By JULIE HIRSCHFELD DAVIS, SEPT. 18, 2015, New York Times

Original Story

The Obama administration on Friday announced wide-ranging changes to loosen travel, commerce and investment restrictions on Cuba, moving to fulfill President Obama’s goal of breaking down barriers between Washington and Havana even as the American embargo remains in place.

The rules will allow American companies to open locations and hire workers in Cuba, facilitate financial transactions between the nations, and remove limits on the amount of money that can be brought to the island nation. They are to take effect on Monday on the eve of the visit to Washington by Pope Francis, a proponent of the reconciliation between the United States and Cuba who quietly helped broker the agreement last year between Mr. Obama and President Raùl Castro to forge it.

Jacob J. Lew, the Treasury secretary, said the rules could lead to “constructive change for the Cuban people.”

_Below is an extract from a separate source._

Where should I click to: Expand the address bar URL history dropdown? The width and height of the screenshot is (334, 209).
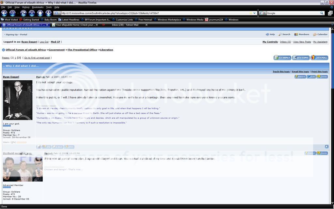[255, 13]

“A stronger, more open U.S.-Cuba relationship has the potential to create economic opportunities for both Americans and Cubans alike,” Mr. Lew said in a statement. “By further easing these sanctions, the United States is helping to support the Cuban people in their effort to achieve the political and economic freedom necessary to build a democratic, prosperous, and stable Cuba.”

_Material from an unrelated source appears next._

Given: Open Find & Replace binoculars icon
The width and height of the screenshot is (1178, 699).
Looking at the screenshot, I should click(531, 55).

They also hold out the prospect of new business opportunities for American companies in Cuba, which some observers said were intended to increase pressure on Havana to take corresponding action to open its economy.

The White House is working to show momentum in the rapprochement with Cuba before Dec. 17, the one-year anniversary of when it was announced.

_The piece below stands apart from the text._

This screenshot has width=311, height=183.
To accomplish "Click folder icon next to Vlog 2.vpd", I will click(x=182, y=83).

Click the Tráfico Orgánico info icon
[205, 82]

“In addition to expanding our commercial engagement with the Cuban people, these additional adjustments have the potential to stimulate long overdue economic reform across the country,” Penny Pritzker, the secretary of commerce, said in a statement.

American corporations have been working behind the scenes with the Obama administration for months to bring about the normalization the president promised, which began with an initial set of regulatory changes in January. But the new rules exceeded the expectations of some business leaders, who said they had sent a clear message to Cuba that it must do more to hold up its end of the process.

“They’ve gone farther at one time than most anyone expected,” said John S. Kavulich, the president of the U.S.-Cuba Trade and Economic Council. “It’s in keeping with President Obama’s strategy, agree or disagree, which is, ‘I’m throwing the proverbial ball into the Cuban court.’ ”

In Havana, Mr. Kavulich added, the changes are “too much, too fast.”

The regulations will for the first time in decades allow United States firms to do business directly in Cuba, setting up subsidiaries or opening offices or warehouses there, and allowing Americans to have bank accounts and Cubans to maintain bank accounts outside of their country. Cruise ships will be able to travel between the United States and Cuba without making a stop in a third nation. And close relatives will be able to visit family members in Cuba for a wider array of purposes.

The rules will also allow American telecommunications and Internet companies to situate in Cuba and market their services there, as well as to import mobile applications made in Cuba for development in the United States.

The changes came as the diplomatic opening between Washington and Havana inched forward. On Thursday, Mr. Obama received credentials at the White House from the first Cuban ambassador to the United States since 1961. The envoy, José Ramón Cabañas Rodríguez, had been the chief of the Cuban Interests Section in Washington for three years.